One hospital in Kudus, Central Java, resorted to putting patients in wheelchairs because it had run out of beds, and a hospital in Bandung had to purchase around a dozen more beds and employ more doctors to accommodate patients.

The Health Ministry has blamed the recent outbreak on a warmer rainy season caused by the El Nino weather phenomenon.

"Warm temperatures speed up mosquitoes' life cycles. That's why we've seen more cases recently," ministry spokesperson Siti Nadia Tarmizi said on Wednesday.

Nadia said dengue cases would likely continue to increase and would peak in April, when the rainy season is predicted to end.

Dengue fever is a viral disease transmitted through the bite of infected Aedes aegypti and Aedes albopictus mosquitoes, which are commonly found in tropical climates such as Indonesia's. Dengue is common during the rainy season, when mosquito populations thrive, breeding in stagnant water.

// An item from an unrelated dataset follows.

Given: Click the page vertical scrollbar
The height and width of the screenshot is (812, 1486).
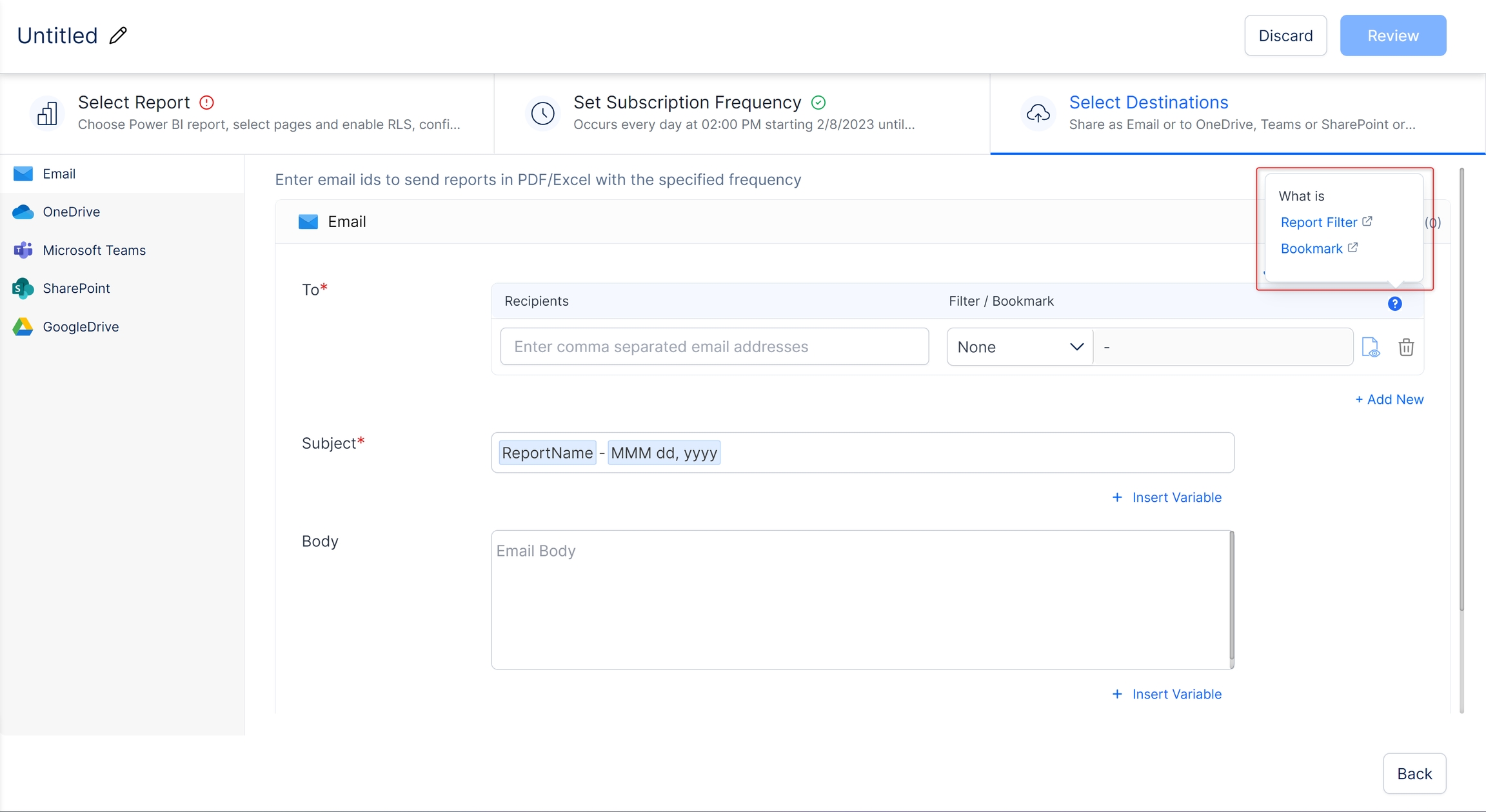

Research has suggested that higher temperatures and favorable humidity could help mosquitoes grow faster and live longer as well as speed up virus reproduction in infected mosquitoes, allowing them to spread diseases more quickly.

The frequency of mosquito bites also tends to increase by three to five times when the temperature averages above 30 degrees Celsius.

The government's efforts to address the outbreak include the "3M" public awareness campaign, which stands for menguras, menutup, mendaur ulang (draining water sources, covering water sources and recycling), as well as other methods, such as planting mosquito-repelling plants or spraying mosquito-repellant chemicals.

The government has also been experimenting with new technologies to curb the disease, including vaccination and releasing lab-bred mosquitoes containing the Wolbachia bacteria.

When mosquitoes are injected with Wolbachia, the bacteria competes with viruses such as dengue, making it harder for the viruses to reproduce inside mosquitoes, thereby reducing the insects' ability to transmit dengue to humans.

However, Imran Pambudi, the Health Ministry's director for communicable disease control and prevention, said public resistance to new technology to fight dengue and a lack of adherence to the 3M campaign posed significant challenges to dengue prevention efforts in the country.